The growth is to be largely sustained by the trade liberalisation gains that may be generated by various trade policy instruments, provided they are successfully concluded and implemented.
The instruments are comprehensive and progressive agreement for Trans-Pacific Partnership, the agreement between the European Union and Japan for an Economic Partnership, the trade and investment agreements between the European Union and Singapore, the Regional Comprehensive Economic Partnership and the agreement establishing the African Continental Free Trade Area (CFTA).
UNCTAD’s Review of Maritime Transport 2018, which was released in November this year, highlighted that the CFTA could increase the value of intra-African trade by 33 per cent.
While the advantages and implications of the implementation of the agreement establishing the CFTA, with regard to seaborne trade are yet to be fully assessed, additional trade flows could be expected to benefit shipping and support seaborne trade volumes.
In this respect, one liner shipping operator reported that intra-Africa trade had picked up following the implementation of trade facilitation measures, in particular the one-stop border post concept.
This points to the significant potential in Africa that can be unlocked for shipping and seaborne trade if relevant support measures and enabling conditions are provided.
Growing intra-Asian trade arising from a shift of low cost manufacturing activities from China to other neighbouring East and South Asian countries could generate some additional seaborne trade flows.
As China moves up the global value chain, new trading opportunities are opening up for other countries.
The value of outward-oriented green field foreign direct investment in manufacturing in developing Asia has nearly doubled, from US$26.6 billion in 2005–2010 to US$50.2 billion in 2011–2016.
According to UNCTAD projections, world seaborne trade will expand at a compound annual growth of 3.8 per cent during that period, based on calculated elasticities and the latest figures of GDP growth forecast by the International Monetary Fund for 2018–2023.
Prospects for the short and medium term are positive overall – global GDP is expected to grow by more than three per cent over the 2018–2023 period and merchandise trade volumes are set to rise by 4.4 per cent in 2018 and four per cent in 2019.
The report further indicates that contingent on continued economic conditions in the global economy, volumes across all segments are set to expand and it is expected that containerised and dry bulk commodities trades will record the fastest growth.
Tanker trade volumes should increase, although at a slightly slower pace than other cargo types.

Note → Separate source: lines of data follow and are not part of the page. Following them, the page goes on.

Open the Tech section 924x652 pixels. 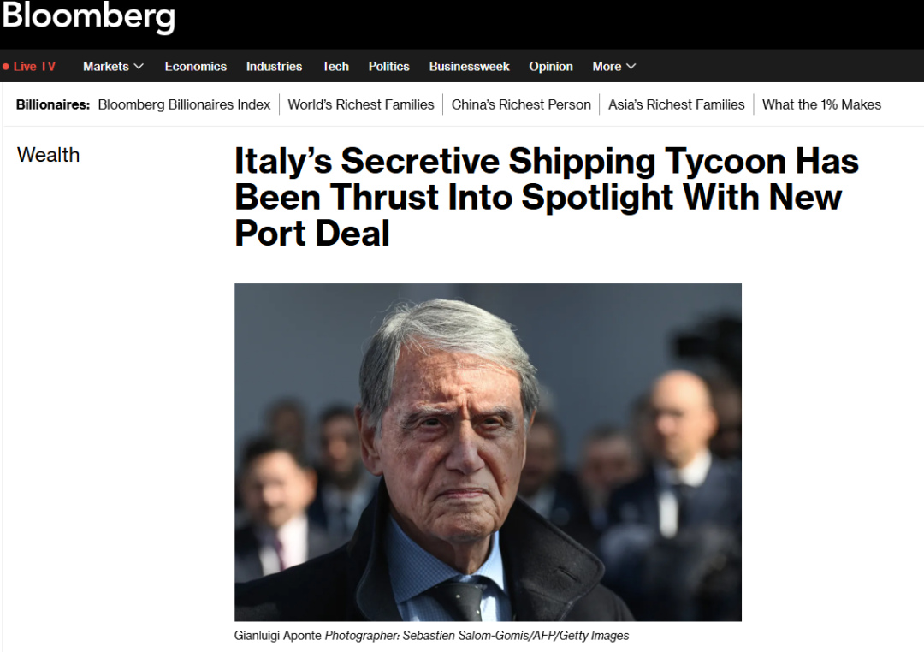point(335,67)
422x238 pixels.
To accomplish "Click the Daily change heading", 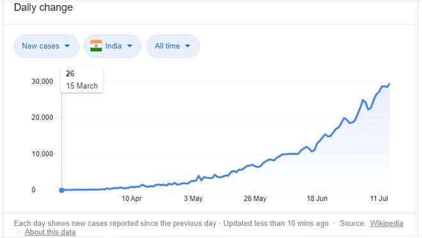I will [x=43, y=8].
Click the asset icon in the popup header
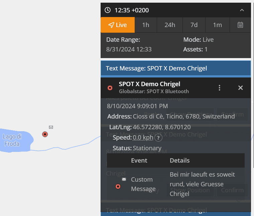 click(110, 88)
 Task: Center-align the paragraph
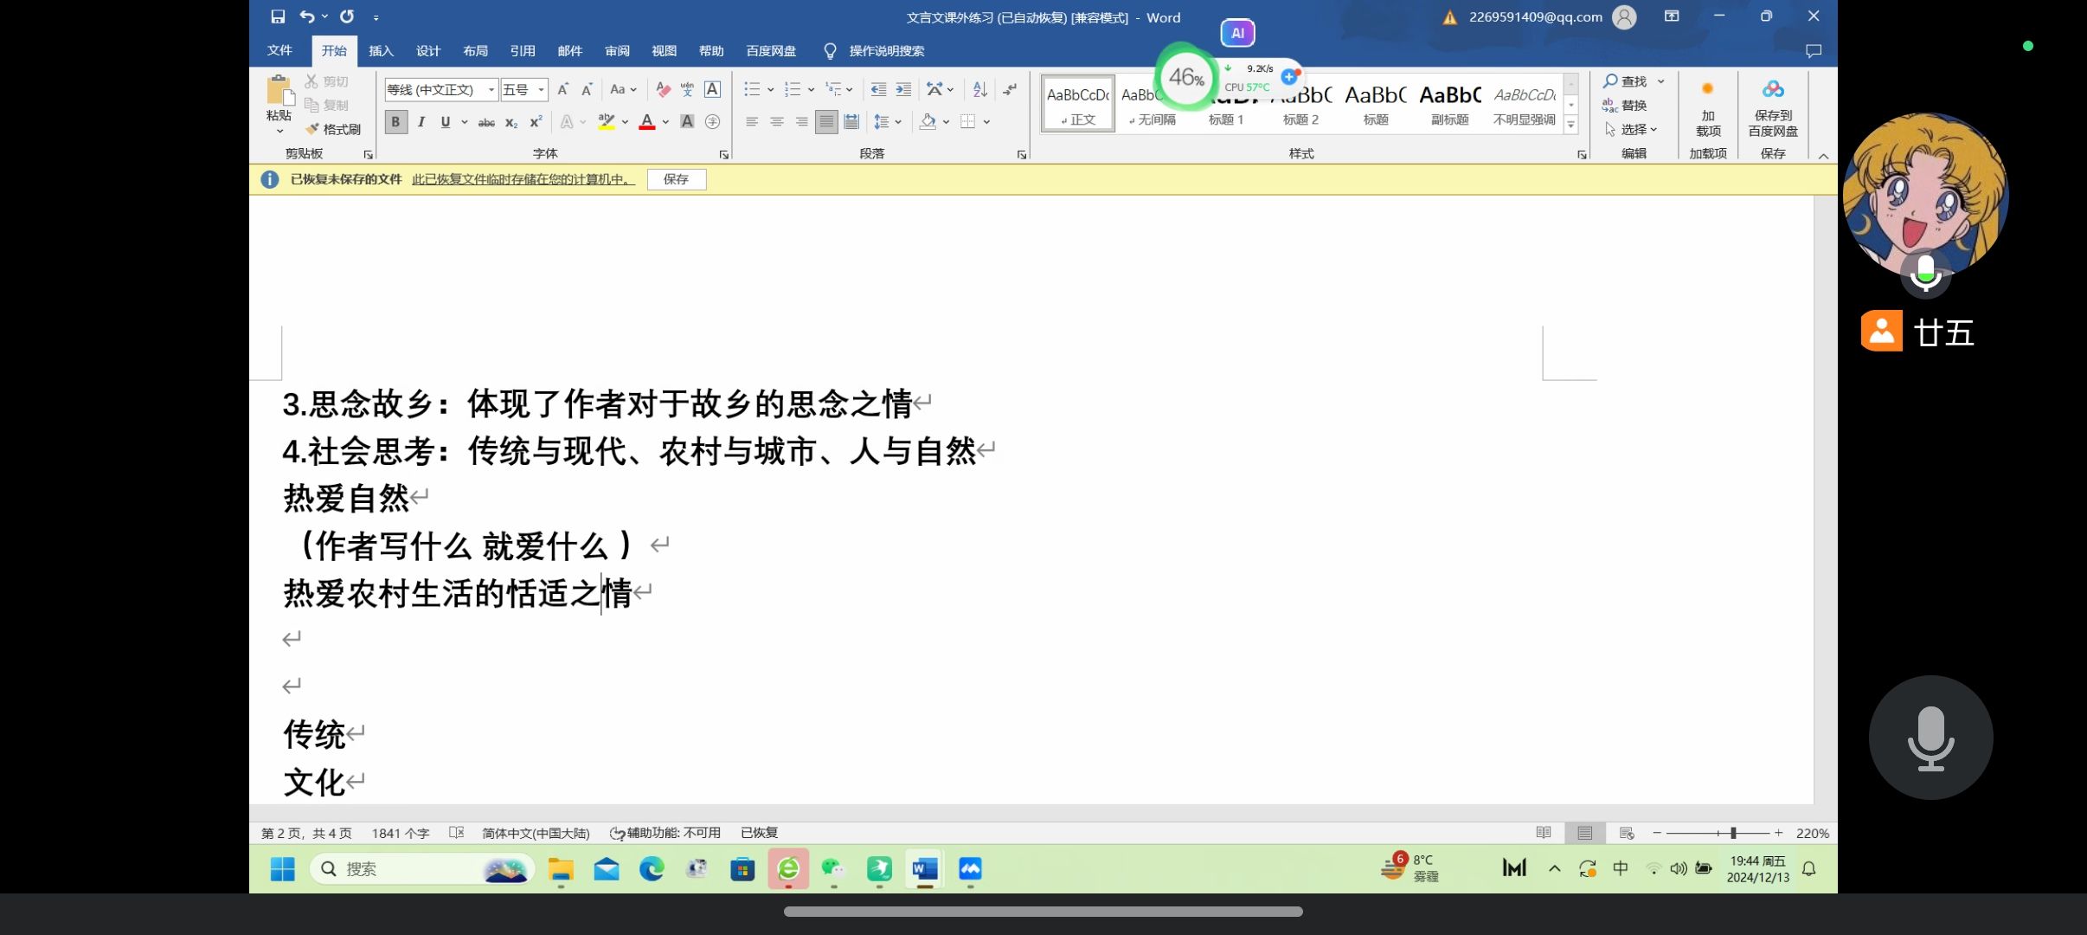coord(776,122)
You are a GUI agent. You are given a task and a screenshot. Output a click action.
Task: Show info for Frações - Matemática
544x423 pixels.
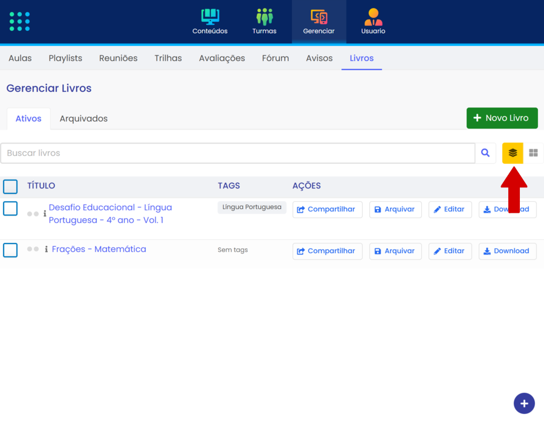pos(46,250)
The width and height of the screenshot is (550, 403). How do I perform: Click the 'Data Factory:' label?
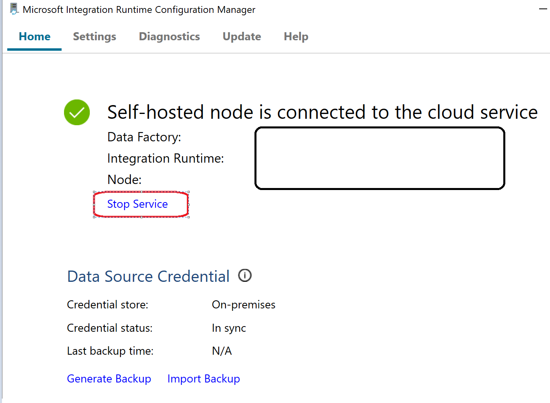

Dry bulk commodities are projected to experience a compound annual growth rate of 4.9 per cent between 2018 and 2023, while containerised shipments are expected to rise by six per cent, supported by positive economic trends, imports of metal ores to China and steady growth on the non-mainlane trade routes.
Further, crude oil trade is forecast to grow by 1.7 per cent between 2018 and 2023, and combined petroleum products and gas volumes, by 2.6 per cent.
World seaborne trade gathered momentum in 2017, with volumes expanding at 4 per cent, the fastest growth in five years.
Supported by the world economic recovery and the improved global merchandise trade, world seaborne trade was estimated at 10.7 billion tons, with dry bulk commodities powering nearly half of the volume increase.
Bearing in mind the low base effect, the recovery benefited all market segments; containerised trade and dry bulk commodities recorded the fastest expansion.
Following the weak performances of the two previous years, containerised trade increased by 6.4 per cent in 2017.
Meanwhile, dry bulk commodities trade increased by four per cent, up from 1.7 per cent in 2016. Crude oil shipments rose by 2.4 per cent, down from four per cent in 2016, while, together, refined petroleum products and gas increased by an estimated 3.9 per cent.
UNCTAD analysis is pointing to continued growth in world seaborne trade that hinges on the continued improvement of the global economy.
In line with projected growth in GDP, UNCTAD expects global maritime trade to grow by another four per cent in 2018.
Further, world seaborne trade is projected to expand at a compound annual growth rate of 3.8 per cent between 2018 and 2023.
Volumes across all segments are set to grow, with containerised and dry bulk commodities trades recording the best performances.
Tanker trade volumes are also projected to increase, although at a slightly slower pace than other market segments, a trend that is consistent with historical patterns.
Although prospects for seaborne trade are positive, caution will be advisable, given the uncertainty surrounding the sustainability of the recovery and related implications for shipping.
Much of the uncertainty derives from the confluence of geopolitical, economic and trade policy risks and structural shifts such as the rebalancing of the Chinese economy, slower growth of global value chains and changes in the global energy mix.
This is further amplified by the emergence of new trends, notably digitalisation, which could alter the face of global shipping and redefine seaborne trade flows and patterns.